The Mac Studio/Max certainly looks like the return of the trashcan, but in rather better circumstances: (1) the 2019 Mac Pro is still available as viable solution for those who need it, (2) it's now up to Apple to produce whatever future chips they need to fit their products and (3) the iMac seems to have been put back in its proper place as a low/mid-range general purpose desktop where most users aren't going to expand it. Also, thunderbolt is faster and more mature than it was (when the Trashcan came out there was stuff all available to plug into it).

I think Apple's best bet would be to keep the Intel Mac Pro on life support for a few years - maybe a CPU bump if/when Intel offer something better - as well as putting the last Intel-compatible version of MacOS into long-term support (it's not like Pro users with hard-to-change workflows are begging for annual OS upgrades). That leaves them free to "think different" about how the existing Apple Silicon range could scale to some radical new approach to high-end workstations - probably via some clustering system based on M2 Ultra "compute modules" linked by Thunderbolt - without trying to pretend it could be a like-for-like replacement for a traditional tower.

Worst thing they could do would be to kludge together some parody of a tower workstation using M2 tech especially while annoying people by not bumping the Studio to M2. Better to openly sideline the Mac Pro, take the hit, and focus on what Apple Silicon was good at rather than drawing attention to what it wasn't suitable for.
I’ve now read every comment on this article and this is one of the best I think.
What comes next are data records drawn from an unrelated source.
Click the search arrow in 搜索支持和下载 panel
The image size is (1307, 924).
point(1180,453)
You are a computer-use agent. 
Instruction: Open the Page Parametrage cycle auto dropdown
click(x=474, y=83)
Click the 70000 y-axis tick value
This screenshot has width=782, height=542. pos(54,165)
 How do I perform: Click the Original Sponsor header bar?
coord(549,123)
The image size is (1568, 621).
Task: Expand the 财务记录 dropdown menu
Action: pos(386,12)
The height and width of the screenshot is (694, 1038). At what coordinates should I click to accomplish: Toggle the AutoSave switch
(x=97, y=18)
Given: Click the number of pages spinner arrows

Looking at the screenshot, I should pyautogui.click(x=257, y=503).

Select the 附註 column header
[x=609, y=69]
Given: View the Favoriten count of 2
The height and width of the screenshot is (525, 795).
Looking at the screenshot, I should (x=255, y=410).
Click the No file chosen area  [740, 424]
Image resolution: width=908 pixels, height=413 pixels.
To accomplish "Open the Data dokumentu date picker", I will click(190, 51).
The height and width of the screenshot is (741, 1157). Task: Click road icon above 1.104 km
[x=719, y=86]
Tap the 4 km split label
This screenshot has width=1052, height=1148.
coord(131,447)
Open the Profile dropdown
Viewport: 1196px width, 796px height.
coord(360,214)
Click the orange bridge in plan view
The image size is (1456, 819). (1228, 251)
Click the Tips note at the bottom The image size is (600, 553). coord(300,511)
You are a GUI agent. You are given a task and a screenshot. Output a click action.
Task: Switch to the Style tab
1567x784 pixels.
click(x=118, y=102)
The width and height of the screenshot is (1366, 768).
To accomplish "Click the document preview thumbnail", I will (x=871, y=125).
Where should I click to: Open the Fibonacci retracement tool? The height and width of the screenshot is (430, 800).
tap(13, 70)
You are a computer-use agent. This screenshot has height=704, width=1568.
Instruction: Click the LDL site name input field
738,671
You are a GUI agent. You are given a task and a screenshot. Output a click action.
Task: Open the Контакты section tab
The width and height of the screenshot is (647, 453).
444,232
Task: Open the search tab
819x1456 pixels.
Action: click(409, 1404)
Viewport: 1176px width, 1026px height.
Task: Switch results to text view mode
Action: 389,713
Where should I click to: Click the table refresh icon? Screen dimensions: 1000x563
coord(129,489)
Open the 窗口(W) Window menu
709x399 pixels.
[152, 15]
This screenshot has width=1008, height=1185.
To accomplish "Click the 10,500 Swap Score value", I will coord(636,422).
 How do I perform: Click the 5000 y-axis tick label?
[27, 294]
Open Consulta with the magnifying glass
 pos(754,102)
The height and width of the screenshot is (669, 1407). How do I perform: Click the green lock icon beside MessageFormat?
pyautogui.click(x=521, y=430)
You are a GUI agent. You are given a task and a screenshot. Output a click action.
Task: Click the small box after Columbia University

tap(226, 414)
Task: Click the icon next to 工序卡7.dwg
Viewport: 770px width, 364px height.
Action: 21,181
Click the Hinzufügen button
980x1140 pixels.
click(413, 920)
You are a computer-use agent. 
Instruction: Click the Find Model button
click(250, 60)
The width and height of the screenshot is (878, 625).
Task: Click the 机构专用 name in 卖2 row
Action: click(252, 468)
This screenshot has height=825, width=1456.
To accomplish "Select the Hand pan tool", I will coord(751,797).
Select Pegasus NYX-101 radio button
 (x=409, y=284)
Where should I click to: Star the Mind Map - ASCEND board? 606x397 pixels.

Some very insightful points here.

I’m not sure I like or agree with the idea that they let the intel MP hang around and I’m just holding out hope they have something up their sleeve that can be a worthy ASi replacement for the existing Mac Pro sooner rather than later. But if they can’t yet then keeping the Intel one around until they do is a good approach.

I think the key differences between Mac Studio and MP are gobs of RAM and gobs of PCIe expansion, but now for things other than 3rd party GPU’s — I think a commitment by Apple to their own GPUs is worthwhile and they should put everything they can into making those worthy competitors to what you’d otherwise put in the MP’s PCIe.

I think that’s what they’re doing and hope they’re getting their GPUs to levels comparable to the other companies’ top tiers to deliver in a MP and then provide the slots for all the other PCIe options beside that.

I agree if they haven’t figured that out yet then they shouldn’t release something half assed, and the Intel MP should continue to fill that gap until they do. I just hope that’s not too far away. With all the rumors of an ASi MP coming real soon one can only hope they’ve got it right.

I love this assessment of how the Mac Studio differs from the trash can in timing and the environment it’s in now (alongside a decent MP, not replacing it).

Maybe they’re not quite there yet and they’ll provide both at once. Release a new ASi MP that serves some of the needs above the Mac Studio even if we can’t put TB’s of RAM in it, etc. while keeping the Intel MP alive alongside it (eg. like they did with Intel Mac minis for 18 months) until they can eventually bridge the gap.

Whatever they do, I’m 90% certain they’re not interested in any ASi Mac supporting non-Apple GPUs and they’ll eventually, later if not sooner, deliver on Apple GPUs that deliver at the highest levels compared with AMD’s best. As for Nvidia in Macs, that ship sailed years ago - long before ASi - and it’s not coming back.